> REQUIRED WORK
From the data below, repeat exactly the lines from the line with "Task: Open the Project panel settings gear" to the line with "This screenshot has height=964, width=1232.", both included.

Pixel coordinate grounding data:
.....

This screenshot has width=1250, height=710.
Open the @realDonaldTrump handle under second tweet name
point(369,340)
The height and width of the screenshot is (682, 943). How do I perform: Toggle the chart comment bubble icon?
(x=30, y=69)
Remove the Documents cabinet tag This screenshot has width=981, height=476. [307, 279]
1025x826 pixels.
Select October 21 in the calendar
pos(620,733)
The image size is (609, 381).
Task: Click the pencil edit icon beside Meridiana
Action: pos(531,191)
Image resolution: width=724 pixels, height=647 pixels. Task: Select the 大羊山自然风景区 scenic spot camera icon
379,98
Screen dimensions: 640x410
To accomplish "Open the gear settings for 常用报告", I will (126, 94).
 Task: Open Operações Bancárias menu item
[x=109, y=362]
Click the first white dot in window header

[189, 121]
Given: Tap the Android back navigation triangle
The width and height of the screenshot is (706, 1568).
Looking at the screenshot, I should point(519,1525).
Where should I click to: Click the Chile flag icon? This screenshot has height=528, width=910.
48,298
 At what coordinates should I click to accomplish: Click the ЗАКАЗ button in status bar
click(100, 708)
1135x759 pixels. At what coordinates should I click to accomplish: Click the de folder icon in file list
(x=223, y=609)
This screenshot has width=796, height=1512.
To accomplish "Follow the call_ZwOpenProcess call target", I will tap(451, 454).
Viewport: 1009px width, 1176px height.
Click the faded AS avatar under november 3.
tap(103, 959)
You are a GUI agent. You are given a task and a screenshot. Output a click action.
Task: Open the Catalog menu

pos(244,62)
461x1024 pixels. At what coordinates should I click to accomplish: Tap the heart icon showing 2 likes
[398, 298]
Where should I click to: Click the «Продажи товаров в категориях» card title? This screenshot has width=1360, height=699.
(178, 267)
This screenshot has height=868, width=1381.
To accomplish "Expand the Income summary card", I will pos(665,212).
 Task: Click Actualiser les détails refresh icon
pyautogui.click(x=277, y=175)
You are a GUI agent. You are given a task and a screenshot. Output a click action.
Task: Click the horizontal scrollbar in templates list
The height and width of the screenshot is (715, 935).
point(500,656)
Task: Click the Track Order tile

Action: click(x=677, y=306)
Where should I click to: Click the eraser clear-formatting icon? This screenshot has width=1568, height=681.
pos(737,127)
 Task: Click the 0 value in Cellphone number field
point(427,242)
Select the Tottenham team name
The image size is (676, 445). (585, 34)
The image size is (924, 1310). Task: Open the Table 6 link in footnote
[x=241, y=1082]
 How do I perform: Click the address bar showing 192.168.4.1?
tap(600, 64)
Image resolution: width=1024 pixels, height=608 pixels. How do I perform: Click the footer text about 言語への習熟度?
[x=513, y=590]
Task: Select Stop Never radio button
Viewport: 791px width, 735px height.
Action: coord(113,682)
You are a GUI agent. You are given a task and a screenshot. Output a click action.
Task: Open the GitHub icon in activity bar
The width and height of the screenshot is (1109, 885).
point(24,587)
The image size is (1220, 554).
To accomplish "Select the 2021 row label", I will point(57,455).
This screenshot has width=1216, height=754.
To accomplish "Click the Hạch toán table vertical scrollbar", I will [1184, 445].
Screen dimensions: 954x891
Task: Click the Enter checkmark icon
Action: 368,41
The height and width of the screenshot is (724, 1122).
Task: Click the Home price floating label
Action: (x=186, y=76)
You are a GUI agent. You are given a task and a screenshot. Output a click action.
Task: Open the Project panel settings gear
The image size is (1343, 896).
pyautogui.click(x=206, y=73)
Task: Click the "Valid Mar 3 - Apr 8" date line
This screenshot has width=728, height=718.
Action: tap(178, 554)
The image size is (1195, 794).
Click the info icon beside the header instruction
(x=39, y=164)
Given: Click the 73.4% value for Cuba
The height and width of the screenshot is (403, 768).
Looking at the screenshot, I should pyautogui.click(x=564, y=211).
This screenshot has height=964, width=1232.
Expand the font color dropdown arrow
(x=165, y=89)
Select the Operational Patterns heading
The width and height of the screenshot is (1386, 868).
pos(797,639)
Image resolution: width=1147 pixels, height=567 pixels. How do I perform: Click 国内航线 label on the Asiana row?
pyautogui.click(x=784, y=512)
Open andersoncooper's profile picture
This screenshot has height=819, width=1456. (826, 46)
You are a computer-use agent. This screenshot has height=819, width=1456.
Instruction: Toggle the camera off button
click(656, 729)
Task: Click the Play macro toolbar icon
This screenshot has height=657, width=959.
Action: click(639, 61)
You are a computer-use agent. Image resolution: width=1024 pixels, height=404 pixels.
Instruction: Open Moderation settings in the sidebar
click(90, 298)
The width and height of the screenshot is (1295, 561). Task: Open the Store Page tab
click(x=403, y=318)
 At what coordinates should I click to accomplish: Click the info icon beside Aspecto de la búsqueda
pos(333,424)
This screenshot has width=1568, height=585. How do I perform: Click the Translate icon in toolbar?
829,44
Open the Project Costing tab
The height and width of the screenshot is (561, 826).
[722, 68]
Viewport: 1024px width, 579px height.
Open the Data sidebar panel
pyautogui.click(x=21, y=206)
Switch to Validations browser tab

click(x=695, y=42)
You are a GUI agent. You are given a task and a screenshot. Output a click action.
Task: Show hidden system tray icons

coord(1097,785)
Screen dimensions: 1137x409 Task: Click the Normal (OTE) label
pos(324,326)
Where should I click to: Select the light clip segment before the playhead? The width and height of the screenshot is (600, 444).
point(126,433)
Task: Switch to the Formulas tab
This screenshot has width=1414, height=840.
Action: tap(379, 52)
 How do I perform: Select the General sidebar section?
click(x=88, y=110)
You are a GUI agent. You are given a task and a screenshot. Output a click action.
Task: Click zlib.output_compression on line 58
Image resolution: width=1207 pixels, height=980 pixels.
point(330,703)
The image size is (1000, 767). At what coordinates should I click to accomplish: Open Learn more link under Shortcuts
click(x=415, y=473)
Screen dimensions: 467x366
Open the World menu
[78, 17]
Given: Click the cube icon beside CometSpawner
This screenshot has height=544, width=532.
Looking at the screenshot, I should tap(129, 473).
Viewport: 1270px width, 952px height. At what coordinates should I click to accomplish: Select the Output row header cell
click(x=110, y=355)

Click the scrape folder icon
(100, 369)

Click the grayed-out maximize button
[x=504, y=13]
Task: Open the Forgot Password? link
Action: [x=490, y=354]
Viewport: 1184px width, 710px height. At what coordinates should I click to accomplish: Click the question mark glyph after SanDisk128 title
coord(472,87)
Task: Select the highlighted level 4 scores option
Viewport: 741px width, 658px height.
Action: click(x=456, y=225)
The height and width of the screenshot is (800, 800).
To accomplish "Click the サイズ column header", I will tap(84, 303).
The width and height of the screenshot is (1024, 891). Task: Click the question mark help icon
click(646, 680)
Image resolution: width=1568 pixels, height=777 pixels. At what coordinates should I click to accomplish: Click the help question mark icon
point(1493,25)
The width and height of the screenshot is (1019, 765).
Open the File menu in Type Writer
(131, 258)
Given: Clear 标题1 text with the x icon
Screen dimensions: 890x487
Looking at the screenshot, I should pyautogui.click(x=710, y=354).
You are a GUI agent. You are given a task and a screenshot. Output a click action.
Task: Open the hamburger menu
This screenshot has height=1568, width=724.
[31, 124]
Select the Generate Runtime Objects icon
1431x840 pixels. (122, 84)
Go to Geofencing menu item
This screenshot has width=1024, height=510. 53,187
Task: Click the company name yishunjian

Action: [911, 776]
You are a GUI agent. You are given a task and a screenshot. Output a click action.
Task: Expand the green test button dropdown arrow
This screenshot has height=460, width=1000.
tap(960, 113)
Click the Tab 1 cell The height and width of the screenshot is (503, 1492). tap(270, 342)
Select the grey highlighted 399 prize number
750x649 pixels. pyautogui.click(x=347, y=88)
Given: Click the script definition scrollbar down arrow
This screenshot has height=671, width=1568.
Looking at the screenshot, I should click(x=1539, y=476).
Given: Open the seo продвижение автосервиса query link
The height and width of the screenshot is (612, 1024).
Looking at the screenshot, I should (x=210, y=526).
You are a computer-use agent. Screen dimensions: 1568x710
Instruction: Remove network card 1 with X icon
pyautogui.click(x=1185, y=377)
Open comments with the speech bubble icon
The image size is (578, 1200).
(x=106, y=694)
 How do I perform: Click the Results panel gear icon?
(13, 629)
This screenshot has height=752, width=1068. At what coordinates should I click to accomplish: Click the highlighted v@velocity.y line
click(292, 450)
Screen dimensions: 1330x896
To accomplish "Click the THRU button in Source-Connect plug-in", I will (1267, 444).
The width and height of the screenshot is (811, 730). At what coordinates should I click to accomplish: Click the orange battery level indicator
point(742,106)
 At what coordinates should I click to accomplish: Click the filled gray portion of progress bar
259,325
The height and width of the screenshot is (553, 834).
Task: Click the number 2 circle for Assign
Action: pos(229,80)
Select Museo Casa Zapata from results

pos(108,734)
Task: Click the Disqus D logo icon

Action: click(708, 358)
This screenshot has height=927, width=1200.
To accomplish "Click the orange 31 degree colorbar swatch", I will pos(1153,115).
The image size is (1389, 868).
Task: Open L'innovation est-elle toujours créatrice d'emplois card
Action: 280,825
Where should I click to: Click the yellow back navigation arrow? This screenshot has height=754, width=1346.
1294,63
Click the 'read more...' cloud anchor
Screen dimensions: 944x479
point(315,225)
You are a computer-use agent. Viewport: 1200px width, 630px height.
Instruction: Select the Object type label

.....

> RESULT OF THE TASK
Task: Open the Project panel settings gear
The image size is (1343, 896).
pyautogui.click(x=206, y=73)
Task: Click the "Valid Mar 3 - Apr 8" date line
This screenshot has width=728, height=718.
Action: tap(178, 554)
The image size is (1195, 794).
Click the info icon beside the header instruction
(x=39, y=164)
Given: Click the 73.4% value for Cuba
The height and width of the screenshot is (403, 768).
Looking at the screenshot, I should pyautogui.click(x=564, y=211).
This screenshot has height=964, width=1232.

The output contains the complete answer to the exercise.